Updated on April 2, 2012

Stay positive this winter with help from the sunshine pill

It’s vital for our health and wellbeing, yet many of us are vitamin D deficient. Fortunately, you can source vitamin D from your diet.

Vitamin D for our health

We need vitamin D for strong bones and muscle function. It also supports cells and assists our body to use the calcium and phosphorus obtained from our food. Yet experts estimate about half the UK is vitamin D deficient and when low levels of vitamin D contribute to bad moods and symptoms of depression, this could make us a grumpy lot.

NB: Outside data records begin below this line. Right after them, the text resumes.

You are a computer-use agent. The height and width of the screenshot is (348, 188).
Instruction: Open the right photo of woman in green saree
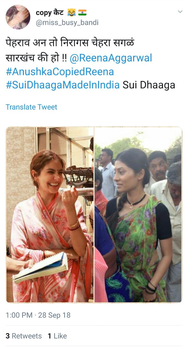pyautogui.click(x=138, y=215)
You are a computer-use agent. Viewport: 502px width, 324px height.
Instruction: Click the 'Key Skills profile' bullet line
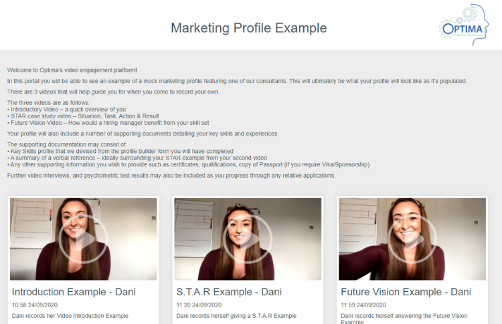(120, 151)
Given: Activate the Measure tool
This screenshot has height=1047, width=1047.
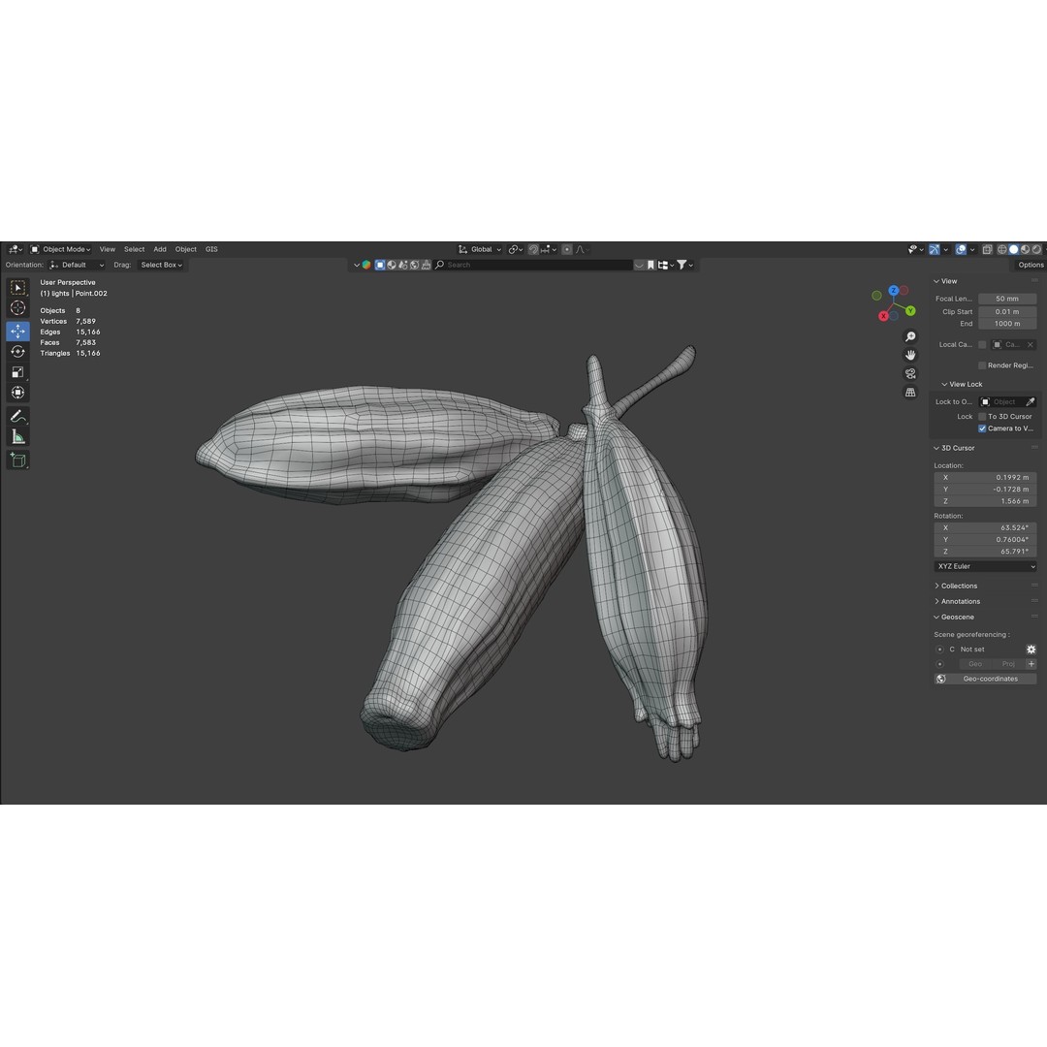Looking at the screenshot, I should click(17, 435).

“The main cause of vitamin D deficiency is lack of exposure to sunshine,” explains Alison Wyndham, a physiotherapist and complementary health practitioner. “We don’t get much sunshine in this country and when we do we’re encouraged to apply sunscreen to prevent cancer. However, it’s not the sun that gives us cancer, it’s sunburn and these sunscreens completely block the absorption of vitamin D.”

Natural sources of vitamin D

The sun is our main source of vitamin D, but we can also get it from our diet. The richest sources are oily fish, such as kippers, mackerel, canned salmon, sardines, tuna, and cod liver oil. You can also get vitamin D2 in mushrooms and by taking a daily multivitamin

The Sunshine drug

Our bodies synthesize vitamin D as vitamin D3 from sunshine. “All you need is 15-20 minutes in the sun to get all the vitamin D you need on a daily basis,” says Alison. However, during winter, lack of sunshine and dark days means we’re missing out.

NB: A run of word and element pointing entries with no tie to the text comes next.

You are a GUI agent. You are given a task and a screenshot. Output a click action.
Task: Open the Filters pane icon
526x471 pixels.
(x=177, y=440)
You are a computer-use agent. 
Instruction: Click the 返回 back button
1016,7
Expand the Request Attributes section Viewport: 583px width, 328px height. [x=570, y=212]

“Vitamin D helps increase the production of serotonin, a neurotransmitter that, when low in the body, is associated with mood disorders, such as depression and seasonal affective disorder (SAD),” explains Alison. “A lack of vitamin D means we’re not increasing our serotonin levels, the mood enhancing neurotransmitter, which could put us in a bad mood.”

Lift your mood

A good night’s sleep could lighten your mood, as could taking a day off work to clear your mind. Lift your mood with Alison’s top tips:

  • Get active
    Exercise releases endorphins which are also neurotransmitters. These interact with opiate receptors in the brain to give you a feeling of wellbeing.
  • Meditate
    Meditation also releases endorphins and affects the area of the brain associated with happiness and positive feelings.

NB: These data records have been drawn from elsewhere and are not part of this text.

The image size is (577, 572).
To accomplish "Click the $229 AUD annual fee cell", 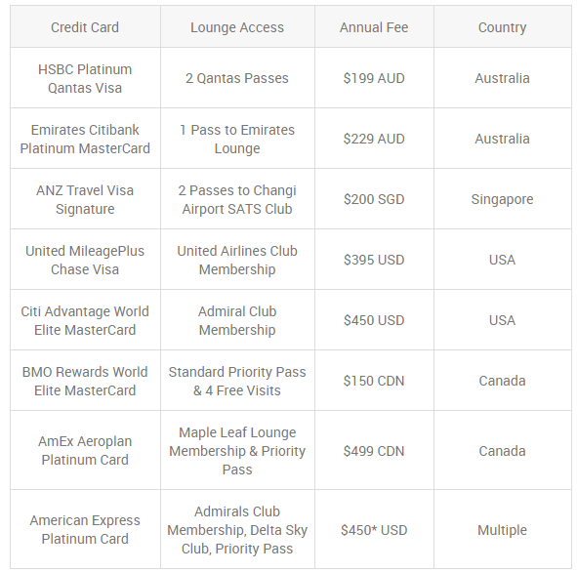I will coord(374,139).
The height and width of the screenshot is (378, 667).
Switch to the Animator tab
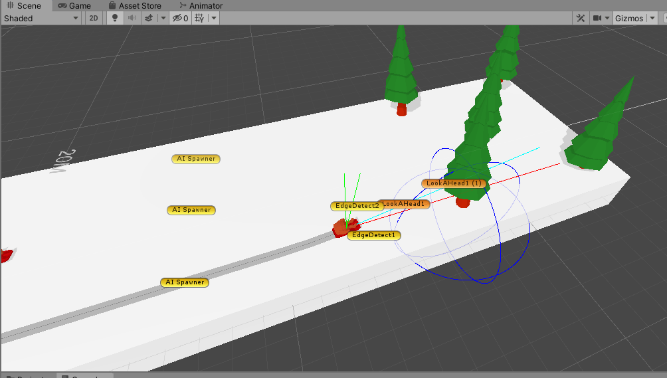[x=201, y=5]
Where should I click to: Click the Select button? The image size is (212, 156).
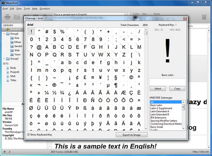click(x=158, y=89)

  • Take a vitamin D supplement
    Vitamin D3 is vital for your immune system so it’s a good vitamin to take during winter and at stressful times.

  • Hit the high notes
    Joining a choir is a great way to lift your mood. But if singing in public’s a bit daunting, belting out a tune in the shower should do the trick.

  • A good rub
    Massage increases endorphins so massaging your partner could lift your mood. It could even result in sex which is a great mood enhancer!